Work on your Social Skills
Many photographers have a hard time doing this, and they know it. If you are one of those, then don’t worry, the solution is extremely simple, hire an assistant that has those social skills that are giving you a hard time. Try to look for a person that fits the role of an art director, someone with which people will feel less stressed out when given directions.
This last one is a pro tip that very few professional photographers will ever share with you. Thankfully for you, we are moved the desire of rising the overall quality bar in photography, and we know that this sort of sharing habits are a great way of doing so.
Capture the Natural Expressions
This is easy to say but pretty hard to accomplish, unless you use some trickery. What I do is that I shot the image in the in-betweens of posing, because personally I really like to capture natural expressions rather than static ones.
- If you are working just with available light, then this is even easier to achieve. Artificial lighting can give you away, so if you can work with available natural light, it could be pretty useful for you.
- Move forward and use a mirrorless camera system. These cameras are way more silent than chunky DSLRs, and the trickery maneuver is easier to fulfill.
- Try to keep a conversation with your subjects, and don’t start shooting right away, keep a slow paced photo-shoot and you’ll get better results.
Ask for References
It is true that you can have your own references at the concept stage, but that works best for personal projects. Every time you work with a client, you should ask for references. You’ll have clients that will tell you that they want “simple looking photographs”, and you notice that they aren’t that simple at all when you ask for references.
By doing this you’ll be guarding your own back, and you’ll have a clearer perspective of what your clients’ expectations are.

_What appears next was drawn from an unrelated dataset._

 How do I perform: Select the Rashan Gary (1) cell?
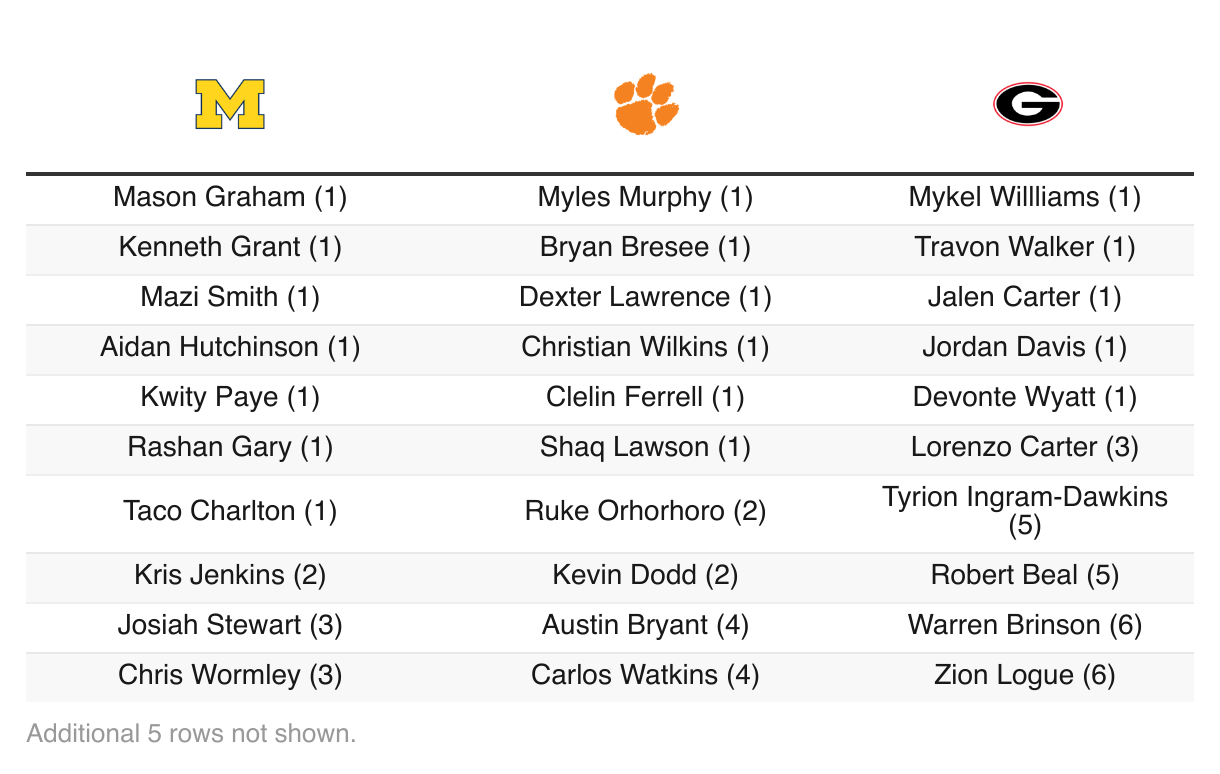[x=230, y=447]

This way you’ll reduce improvising at the shoot, and everything will go as planned.
Booze Things out a Little
Working with people is always a challenge, and as long as you keep practicing these tricks and tips you’ll eventually find your sweet spot. Professional photography isn’t just about reading recipes, is about finding your own method, and as long as you learn from your own experiences you’ll eventually develop a method that will work right for you.
Whatever you do with photography, never forget to have the time of your life. Enjoy what you do, otherwise it will be pointless.